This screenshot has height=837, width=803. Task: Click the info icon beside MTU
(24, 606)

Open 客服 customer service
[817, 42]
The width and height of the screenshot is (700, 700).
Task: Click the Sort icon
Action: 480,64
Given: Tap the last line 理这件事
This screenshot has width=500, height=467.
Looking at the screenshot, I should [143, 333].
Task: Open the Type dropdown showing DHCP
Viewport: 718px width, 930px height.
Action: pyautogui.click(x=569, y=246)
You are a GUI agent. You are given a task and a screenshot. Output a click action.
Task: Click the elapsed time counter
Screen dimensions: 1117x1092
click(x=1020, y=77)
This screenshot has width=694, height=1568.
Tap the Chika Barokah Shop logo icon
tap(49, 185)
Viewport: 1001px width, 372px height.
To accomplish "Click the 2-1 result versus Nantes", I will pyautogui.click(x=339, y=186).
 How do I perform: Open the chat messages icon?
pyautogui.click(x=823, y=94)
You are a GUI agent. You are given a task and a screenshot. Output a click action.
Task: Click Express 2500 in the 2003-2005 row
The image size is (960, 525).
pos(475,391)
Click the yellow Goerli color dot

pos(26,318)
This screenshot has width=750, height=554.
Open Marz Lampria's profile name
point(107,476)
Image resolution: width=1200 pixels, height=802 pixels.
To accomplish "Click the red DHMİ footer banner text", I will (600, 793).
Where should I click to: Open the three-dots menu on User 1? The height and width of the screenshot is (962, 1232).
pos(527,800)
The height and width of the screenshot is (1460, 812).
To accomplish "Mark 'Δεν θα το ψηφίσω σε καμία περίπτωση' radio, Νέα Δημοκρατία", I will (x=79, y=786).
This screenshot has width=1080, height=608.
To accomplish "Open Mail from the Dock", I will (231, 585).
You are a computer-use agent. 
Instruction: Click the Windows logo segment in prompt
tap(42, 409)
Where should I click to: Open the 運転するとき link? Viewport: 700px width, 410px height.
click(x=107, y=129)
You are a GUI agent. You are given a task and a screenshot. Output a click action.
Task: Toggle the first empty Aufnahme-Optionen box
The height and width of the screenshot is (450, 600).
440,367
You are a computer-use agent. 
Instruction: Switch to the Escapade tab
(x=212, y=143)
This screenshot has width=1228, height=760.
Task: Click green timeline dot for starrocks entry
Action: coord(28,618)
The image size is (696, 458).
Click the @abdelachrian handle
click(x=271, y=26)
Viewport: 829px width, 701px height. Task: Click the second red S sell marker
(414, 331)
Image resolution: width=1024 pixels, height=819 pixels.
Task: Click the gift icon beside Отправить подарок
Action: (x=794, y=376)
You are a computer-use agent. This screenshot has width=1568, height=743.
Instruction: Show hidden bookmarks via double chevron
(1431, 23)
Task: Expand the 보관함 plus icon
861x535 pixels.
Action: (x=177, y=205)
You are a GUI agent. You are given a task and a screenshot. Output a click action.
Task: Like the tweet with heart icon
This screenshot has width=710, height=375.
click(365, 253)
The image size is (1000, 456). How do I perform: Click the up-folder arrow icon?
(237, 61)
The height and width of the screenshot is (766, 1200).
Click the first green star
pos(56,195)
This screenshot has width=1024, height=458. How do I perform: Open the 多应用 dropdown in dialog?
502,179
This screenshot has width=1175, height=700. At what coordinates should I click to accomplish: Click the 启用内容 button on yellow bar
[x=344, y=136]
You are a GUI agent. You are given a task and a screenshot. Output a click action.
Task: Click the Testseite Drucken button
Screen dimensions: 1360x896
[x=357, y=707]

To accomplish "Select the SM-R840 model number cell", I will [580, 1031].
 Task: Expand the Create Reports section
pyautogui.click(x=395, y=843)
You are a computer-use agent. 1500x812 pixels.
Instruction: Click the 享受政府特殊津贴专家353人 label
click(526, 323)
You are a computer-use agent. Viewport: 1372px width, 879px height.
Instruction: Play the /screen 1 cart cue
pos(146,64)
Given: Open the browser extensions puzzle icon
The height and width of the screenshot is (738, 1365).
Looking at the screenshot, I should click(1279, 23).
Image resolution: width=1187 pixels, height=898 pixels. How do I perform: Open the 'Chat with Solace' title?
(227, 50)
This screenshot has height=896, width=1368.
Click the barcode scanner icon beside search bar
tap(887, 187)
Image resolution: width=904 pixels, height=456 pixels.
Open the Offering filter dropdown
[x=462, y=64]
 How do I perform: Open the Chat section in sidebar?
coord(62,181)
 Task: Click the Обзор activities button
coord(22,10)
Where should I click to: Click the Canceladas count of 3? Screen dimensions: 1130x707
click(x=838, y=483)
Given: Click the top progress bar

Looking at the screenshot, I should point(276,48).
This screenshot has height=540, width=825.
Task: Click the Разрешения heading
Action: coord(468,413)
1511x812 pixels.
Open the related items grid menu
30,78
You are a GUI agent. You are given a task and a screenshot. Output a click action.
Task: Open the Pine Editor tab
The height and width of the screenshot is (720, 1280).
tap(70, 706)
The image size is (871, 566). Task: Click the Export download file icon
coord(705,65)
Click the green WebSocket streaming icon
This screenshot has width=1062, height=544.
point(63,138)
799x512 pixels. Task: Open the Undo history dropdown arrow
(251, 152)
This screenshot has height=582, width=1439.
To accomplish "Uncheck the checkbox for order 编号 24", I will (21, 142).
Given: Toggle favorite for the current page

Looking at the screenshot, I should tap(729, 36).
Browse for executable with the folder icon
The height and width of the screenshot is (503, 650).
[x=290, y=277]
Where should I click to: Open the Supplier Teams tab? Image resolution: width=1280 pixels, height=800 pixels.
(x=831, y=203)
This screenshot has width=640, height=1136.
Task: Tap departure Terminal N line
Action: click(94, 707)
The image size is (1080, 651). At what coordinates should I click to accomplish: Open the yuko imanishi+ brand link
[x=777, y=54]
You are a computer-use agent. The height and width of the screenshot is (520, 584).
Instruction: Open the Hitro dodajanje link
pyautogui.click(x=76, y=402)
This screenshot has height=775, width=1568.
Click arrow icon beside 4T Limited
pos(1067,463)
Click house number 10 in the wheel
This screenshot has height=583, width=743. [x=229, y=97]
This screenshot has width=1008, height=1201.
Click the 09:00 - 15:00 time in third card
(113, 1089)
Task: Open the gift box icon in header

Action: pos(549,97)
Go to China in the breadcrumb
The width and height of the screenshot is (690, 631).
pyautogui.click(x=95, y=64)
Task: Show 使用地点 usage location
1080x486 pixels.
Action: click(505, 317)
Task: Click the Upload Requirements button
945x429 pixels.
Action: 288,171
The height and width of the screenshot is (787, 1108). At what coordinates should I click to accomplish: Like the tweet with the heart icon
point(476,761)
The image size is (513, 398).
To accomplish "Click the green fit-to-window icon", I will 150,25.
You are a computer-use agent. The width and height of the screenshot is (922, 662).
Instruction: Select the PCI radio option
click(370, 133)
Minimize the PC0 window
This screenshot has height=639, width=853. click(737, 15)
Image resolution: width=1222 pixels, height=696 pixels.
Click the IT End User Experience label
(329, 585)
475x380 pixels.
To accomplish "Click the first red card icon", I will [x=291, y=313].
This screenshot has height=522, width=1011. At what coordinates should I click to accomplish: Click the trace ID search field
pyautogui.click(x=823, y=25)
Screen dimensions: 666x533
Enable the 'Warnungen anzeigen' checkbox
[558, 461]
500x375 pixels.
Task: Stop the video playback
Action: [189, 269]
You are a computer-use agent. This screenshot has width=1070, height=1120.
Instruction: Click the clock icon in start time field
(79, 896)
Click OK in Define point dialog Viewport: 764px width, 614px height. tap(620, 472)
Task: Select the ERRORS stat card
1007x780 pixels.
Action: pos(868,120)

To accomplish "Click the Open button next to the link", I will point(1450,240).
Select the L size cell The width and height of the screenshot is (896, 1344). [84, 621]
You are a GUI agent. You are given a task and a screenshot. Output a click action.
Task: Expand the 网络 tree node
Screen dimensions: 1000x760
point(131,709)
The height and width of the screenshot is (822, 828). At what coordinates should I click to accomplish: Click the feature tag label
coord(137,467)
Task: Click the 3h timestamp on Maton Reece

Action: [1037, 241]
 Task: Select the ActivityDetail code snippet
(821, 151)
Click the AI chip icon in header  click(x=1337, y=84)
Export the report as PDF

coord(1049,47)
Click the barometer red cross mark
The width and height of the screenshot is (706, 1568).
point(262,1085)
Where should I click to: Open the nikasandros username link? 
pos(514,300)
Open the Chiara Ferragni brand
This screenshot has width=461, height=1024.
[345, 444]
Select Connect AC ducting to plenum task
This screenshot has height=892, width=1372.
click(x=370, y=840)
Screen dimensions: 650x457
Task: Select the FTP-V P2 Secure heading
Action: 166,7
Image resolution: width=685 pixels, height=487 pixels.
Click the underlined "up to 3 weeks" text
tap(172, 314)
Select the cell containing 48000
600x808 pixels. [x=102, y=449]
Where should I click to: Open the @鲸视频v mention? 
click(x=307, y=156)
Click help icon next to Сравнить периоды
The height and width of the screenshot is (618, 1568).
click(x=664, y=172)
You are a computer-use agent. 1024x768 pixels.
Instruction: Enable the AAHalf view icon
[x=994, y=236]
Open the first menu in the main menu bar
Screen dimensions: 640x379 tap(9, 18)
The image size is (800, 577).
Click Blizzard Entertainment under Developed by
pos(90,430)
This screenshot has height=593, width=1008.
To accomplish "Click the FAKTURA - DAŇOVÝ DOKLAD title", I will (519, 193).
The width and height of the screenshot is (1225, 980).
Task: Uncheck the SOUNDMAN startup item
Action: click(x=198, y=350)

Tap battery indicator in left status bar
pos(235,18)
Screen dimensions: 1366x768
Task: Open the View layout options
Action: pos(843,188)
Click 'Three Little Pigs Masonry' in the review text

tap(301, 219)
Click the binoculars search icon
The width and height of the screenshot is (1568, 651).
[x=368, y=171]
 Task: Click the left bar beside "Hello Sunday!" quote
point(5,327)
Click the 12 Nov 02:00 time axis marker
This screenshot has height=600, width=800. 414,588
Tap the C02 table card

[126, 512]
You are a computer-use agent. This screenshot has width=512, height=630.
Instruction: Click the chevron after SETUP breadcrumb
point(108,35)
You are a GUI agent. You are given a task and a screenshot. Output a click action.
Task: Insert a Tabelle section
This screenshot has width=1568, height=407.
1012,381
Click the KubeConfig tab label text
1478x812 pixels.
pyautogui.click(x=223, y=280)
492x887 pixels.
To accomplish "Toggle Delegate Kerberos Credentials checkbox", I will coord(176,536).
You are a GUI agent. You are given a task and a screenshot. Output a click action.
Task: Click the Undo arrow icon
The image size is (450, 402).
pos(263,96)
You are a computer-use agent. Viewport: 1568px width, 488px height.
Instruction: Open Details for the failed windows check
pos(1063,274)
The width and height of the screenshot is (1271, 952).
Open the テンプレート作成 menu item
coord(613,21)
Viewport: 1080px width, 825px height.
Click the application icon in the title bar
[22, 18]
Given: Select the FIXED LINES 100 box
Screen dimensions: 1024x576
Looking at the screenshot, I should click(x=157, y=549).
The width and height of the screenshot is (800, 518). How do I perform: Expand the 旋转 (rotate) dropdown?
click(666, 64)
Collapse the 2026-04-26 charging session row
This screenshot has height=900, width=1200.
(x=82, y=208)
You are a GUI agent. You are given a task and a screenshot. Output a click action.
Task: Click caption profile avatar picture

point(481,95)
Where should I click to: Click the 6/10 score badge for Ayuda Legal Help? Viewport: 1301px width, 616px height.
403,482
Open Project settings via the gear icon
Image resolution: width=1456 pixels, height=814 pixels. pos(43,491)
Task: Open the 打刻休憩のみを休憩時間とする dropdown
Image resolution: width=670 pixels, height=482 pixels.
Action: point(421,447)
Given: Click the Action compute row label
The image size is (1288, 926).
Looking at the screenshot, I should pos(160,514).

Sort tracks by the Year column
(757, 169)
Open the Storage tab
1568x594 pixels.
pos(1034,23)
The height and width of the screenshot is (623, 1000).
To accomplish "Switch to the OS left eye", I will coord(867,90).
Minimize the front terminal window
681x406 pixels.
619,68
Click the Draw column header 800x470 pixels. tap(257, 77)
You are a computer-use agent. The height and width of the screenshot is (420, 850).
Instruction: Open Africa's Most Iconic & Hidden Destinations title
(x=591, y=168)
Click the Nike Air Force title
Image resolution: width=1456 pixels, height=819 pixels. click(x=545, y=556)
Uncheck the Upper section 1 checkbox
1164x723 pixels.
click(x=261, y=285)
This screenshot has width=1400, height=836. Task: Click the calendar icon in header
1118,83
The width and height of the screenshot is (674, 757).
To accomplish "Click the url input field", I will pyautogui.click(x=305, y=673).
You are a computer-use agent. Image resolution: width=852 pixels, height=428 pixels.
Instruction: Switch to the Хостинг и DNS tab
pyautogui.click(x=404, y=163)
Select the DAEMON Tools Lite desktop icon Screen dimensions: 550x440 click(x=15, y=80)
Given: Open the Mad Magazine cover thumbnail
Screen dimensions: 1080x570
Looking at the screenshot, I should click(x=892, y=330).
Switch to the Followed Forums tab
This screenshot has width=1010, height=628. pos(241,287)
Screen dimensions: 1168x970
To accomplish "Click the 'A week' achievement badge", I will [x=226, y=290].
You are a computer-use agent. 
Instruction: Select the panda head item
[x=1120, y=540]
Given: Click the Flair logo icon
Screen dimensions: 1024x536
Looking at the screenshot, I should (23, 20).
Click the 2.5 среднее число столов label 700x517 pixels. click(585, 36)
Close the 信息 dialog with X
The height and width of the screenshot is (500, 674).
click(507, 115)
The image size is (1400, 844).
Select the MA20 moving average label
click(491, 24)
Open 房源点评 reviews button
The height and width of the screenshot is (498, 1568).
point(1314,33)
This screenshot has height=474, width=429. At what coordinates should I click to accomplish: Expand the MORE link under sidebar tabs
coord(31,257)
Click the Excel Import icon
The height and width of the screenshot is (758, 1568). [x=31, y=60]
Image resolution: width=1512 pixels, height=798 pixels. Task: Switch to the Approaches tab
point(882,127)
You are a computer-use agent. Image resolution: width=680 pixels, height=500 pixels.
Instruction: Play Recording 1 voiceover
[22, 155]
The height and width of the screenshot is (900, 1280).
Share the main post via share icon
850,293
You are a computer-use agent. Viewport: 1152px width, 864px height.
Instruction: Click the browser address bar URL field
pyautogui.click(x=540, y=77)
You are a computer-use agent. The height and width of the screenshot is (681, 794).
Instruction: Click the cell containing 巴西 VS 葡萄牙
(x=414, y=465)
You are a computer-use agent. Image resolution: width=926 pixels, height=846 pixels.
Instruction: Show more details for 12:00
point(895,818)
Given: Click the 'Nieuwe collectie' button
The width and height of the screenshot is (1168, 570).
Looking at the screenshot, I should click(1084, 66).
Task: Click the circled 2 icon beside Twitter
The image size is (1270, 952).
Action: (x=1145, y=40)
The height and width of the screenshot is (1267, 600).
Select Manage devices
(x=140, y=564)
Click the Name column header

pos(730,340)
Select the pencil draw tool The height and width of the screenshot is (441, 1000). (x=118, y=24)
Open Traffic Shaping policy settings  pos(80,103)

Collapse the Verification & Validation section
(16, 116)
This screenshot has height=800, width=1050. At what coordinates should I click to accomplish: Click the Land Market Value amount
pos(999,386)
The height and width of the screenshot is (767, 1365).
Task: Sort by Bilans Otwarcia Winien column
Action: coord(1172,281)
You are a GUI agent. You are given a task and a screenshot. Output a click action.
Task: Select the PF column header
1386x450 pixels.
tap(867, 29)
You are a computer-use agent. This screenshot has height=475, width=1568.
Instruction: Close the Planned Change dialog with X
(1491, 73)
※
> _WHAT TO PRODUCE_: Of the lines above, retype only those from the line containing "Task: Expand the Create Reports section" through the line containing "Given: Open the browser", including both, exactly.

> _SOLUTION BELOW_:
 Task: Expand the Create Reports section
pyautogui.click(x=395, y=843)
You are a computer-use agent. 1500x812 pixels.
Instruction: Click the 享受政府特殊津贴专家353人 label
click(526, 323)
You are a computer-use agent. Viewport: 1372px width, 879px height.
Instruction: Play the /screen 1 cart cue
pos(146,64)
Given: Open the browser extensions puzzle icon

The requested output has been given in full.